• **Task prompt**
Reproduce the material below word for word, omitting the pictures.
───── Provided records ─────
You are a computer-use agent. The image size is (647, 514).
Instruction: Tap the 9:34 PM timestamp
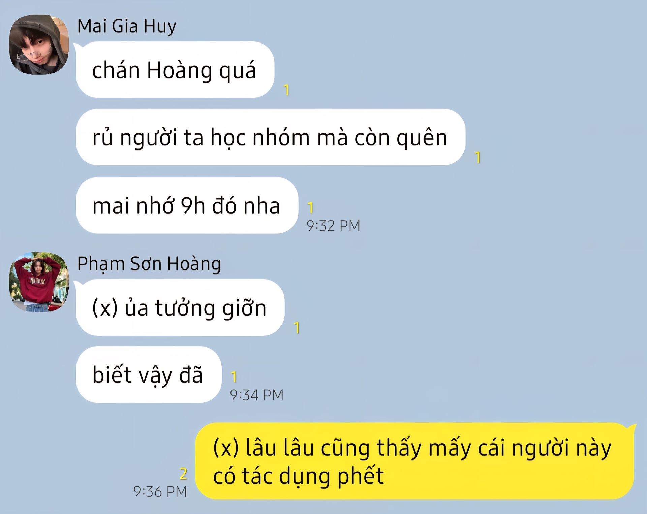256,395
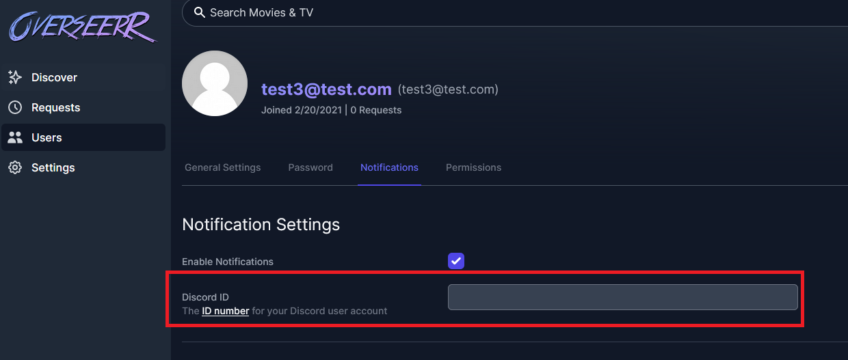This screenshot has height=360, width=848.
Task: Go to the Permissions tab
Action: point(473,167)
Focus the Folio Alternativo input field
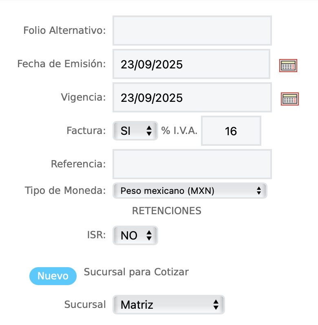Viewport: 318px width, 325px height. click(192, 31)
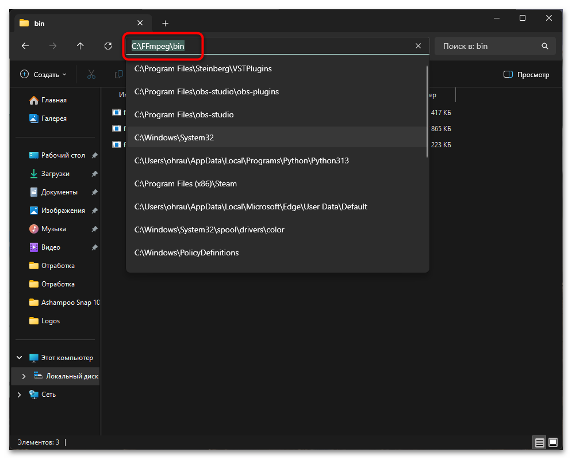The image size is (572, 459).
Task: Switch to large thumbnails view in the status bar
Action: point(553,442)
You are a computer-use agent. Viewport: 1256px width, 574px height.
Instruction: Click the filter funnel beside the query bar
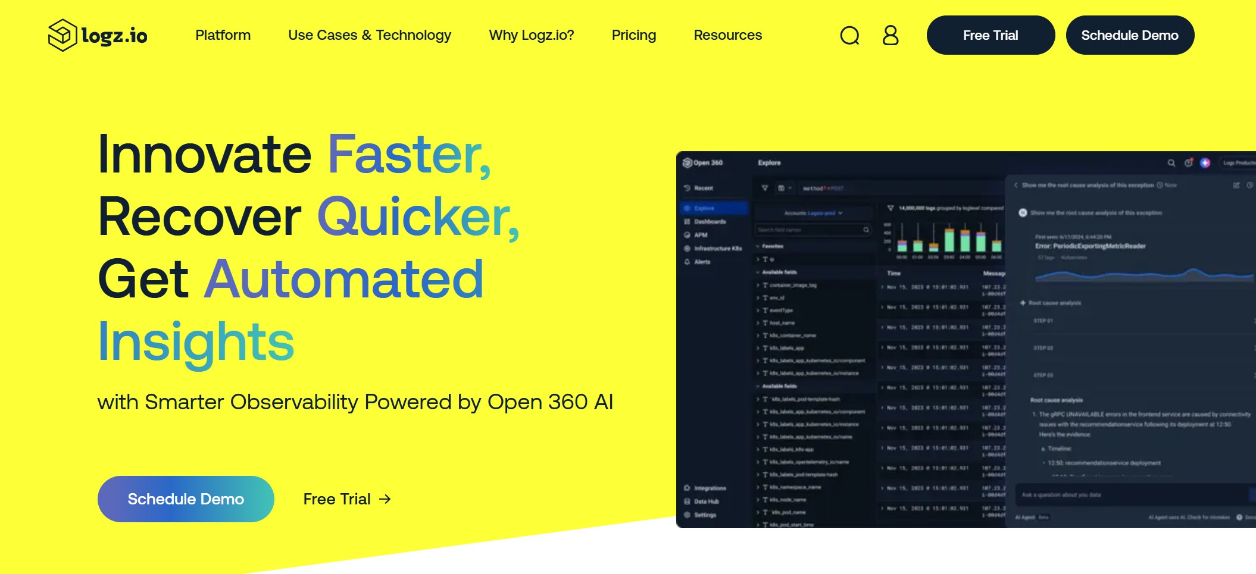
─────
• **Solved problem**
You are a computer-use agent. The image size is (647, 514).
Instruction: Tap the 9:34 PM timestamp
256,395
This screenshot has height=360, width=848.
Task: Go to the Permissions tab
Action: point(473,167)
Focus the Folio Alternativo input field
Viewport: 318px width, 325px height. click(192, 31)
The image size is (572, 459).
Task: Switch to large thumbnails view in the status bar
Action: point(553,442)
You are a computer-use agent. Viewport: 1256px width, 574px height.
Instruction: Click the filter funnel beside the query bar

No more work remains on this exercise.